Al bajar del estrado, la gente lo miró con estupor: el tipo no sólo estaba como un cencerro sino que, además... ¡se había vuelto beato! La anécdota, contada por Emmanuel Carr_re en la biografía «Yo estoy vivo y vosotros estáis muertos», ofrece una pista sobre la personalidad de este iluminado que siempre dudó de la realidad, que veía visiones (de Jesucristo y la antigua Roma) y experimentaba contactos con una entidad divina. Philip K. Dick se convirtió en un apóstol del LSD, un gurú de la contracultura. Sus obras, marcadas por la duda existencial, fueron la «biblia psicodélica» de toda una generación. No están habitadas por héroes galácticos, sino por personas corrientes que descubren que sus familiares y amigos, o incluso ellos mismos, son alienígenas, robots o espías sometidos a lavados de cerebro.
Chicago, 16 de diciembre de 1928. Dorothy Kindred Dick dio a luz a una pareja de mellizos prematuros. Los llamaron Philip y Jane. La poca leche que la madre podía ofrecer a los bebés, la ignorancia y la falta de asesoramiento médico provocó que la niña muriera un mes y pico después. La enterraron en Fort Morgan, Colorado, de donde era originaria la familia paterna. Junto a su nombre, en la lápida, grabaron el de su hermano, con la fecha de nacimiento, un guión y un espacio en blanco. Después, los Dick partieron rumbo a California.
Allí Philip residió la mayor parte de su vida. Escritor precoz, empezó a dedicarse a esta tarea profesionalmente en 1952. En los años 60 se echó en los brazos de la droga, un romance que puso bajo sospecha sus célebres «visiones».
El imperio nunca dejó de existir
En 1962 ganó el premio Hugo por «El hombre en el castillo», probablemente su mejor obra, una ucronía que sitúa la trama en Estados Unidos 15 años después de que las fuerzas del Eje derrotaran a los aliados en la Segunda Guerra Mundial. Hitler queda incapacitado por sífilis cerebral, por lo que el canciller Martin Bormann asume el mando. Los nazis crean su propio imperio colonial, causando genocidios masivos de judíos y negros. También inician la carrera espacial, desarrollan la bomba atómica y la de hidrógeno... y montan una guerra fría con Japón, la otra potencia. Una historia alternativa.
A Dick le extrajeron una muela del juicio en febrero de 1974. El mundo era un dolor atroz que le latía en la mandíbula apenas suturada. Su mujer telefoneó al dentista, que prescribió un analgésico, y luego a la farmacia (era impensable abandonar al enfermo aunque fuera un minuto).

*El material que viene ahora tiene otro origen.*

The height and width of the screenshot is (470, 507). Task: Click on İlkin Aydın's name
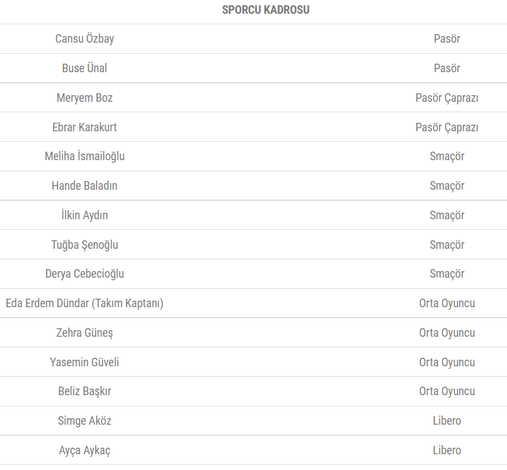85,215
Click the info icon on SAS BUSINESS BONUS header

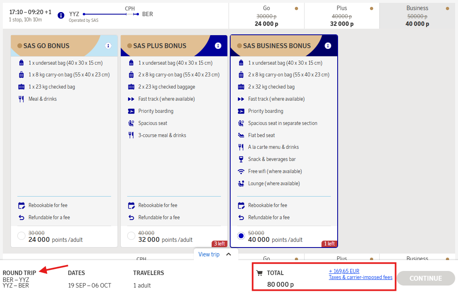328,46
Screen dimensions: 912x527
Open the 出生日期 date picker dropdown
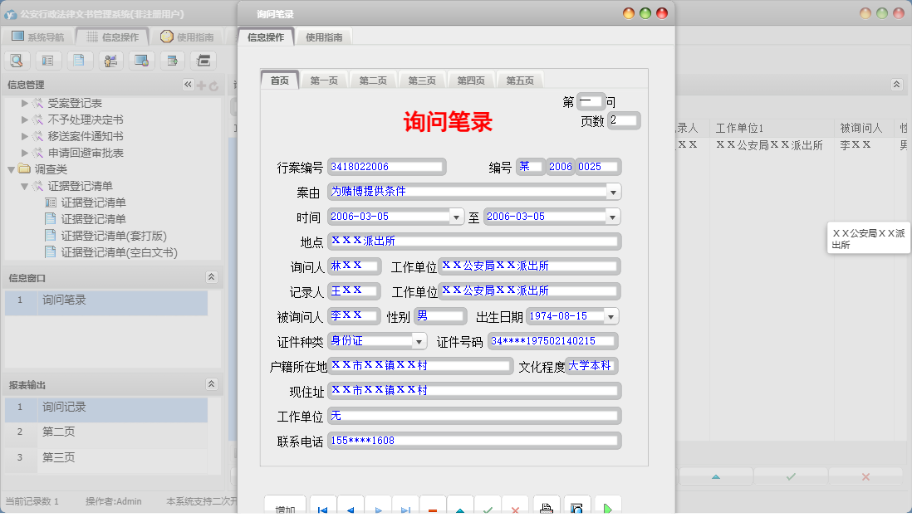pos(612,316)
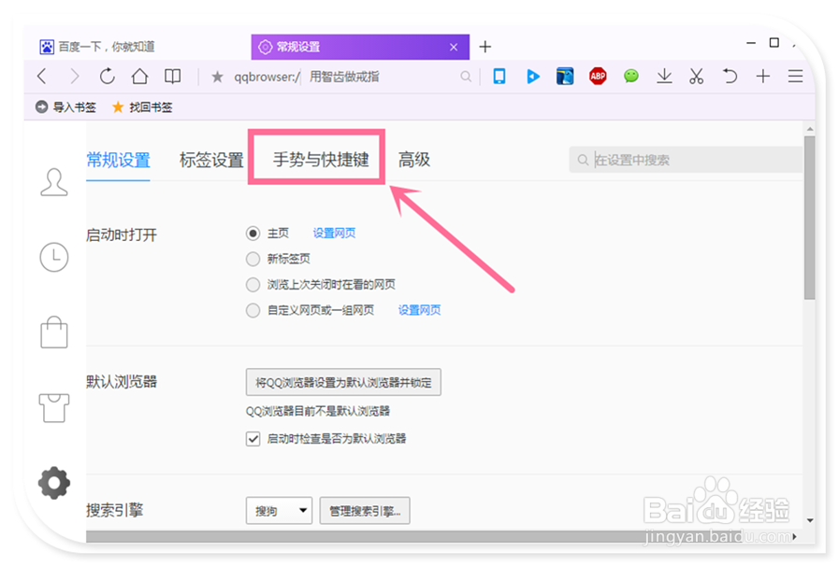Open the download manager icon
Viewport: 839px width, 566px height.
pyautogui.click(x=664, y=77)
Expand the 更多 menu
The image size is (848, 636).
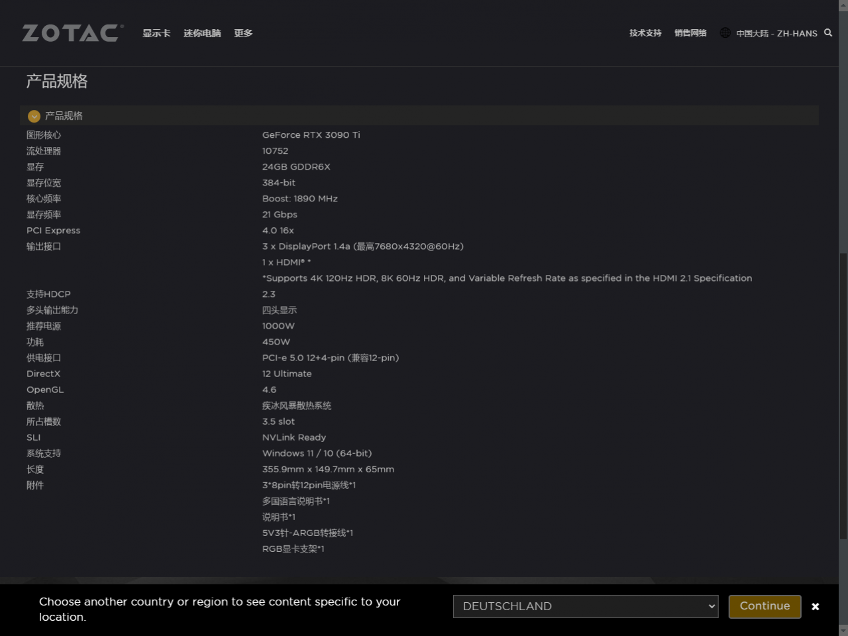[243, 33]
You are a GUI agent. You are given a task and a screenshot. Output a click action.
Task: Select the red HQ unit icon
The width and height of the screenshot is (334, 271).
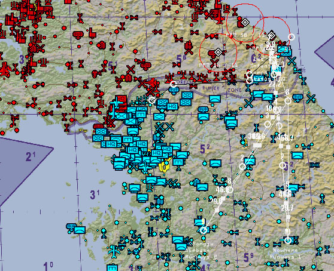coord(122,99)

Media hora después, una chica con uniforme blanco llamó a la puerta. Llevaba un paquete con el medicamento y un colgante de oro que representaba un pez. «¿Qué es eso?», preguntó el escritor, hipnotizado. «Un símbolo de los primeros cristianos», contestó ella. Dick tuvo una revelación. «El imperio nunca dejó de existir». La chica, como él, era una cristiana clandestina. La habían enviado para que se lo comunicara, portando un emblema que desatara sus recuerdos. Pero... ¿no estamos en 1974, en California? No. Phil se había unido al ejército de los Avisados: estamos en Roma, en el año 70 después de Cristo...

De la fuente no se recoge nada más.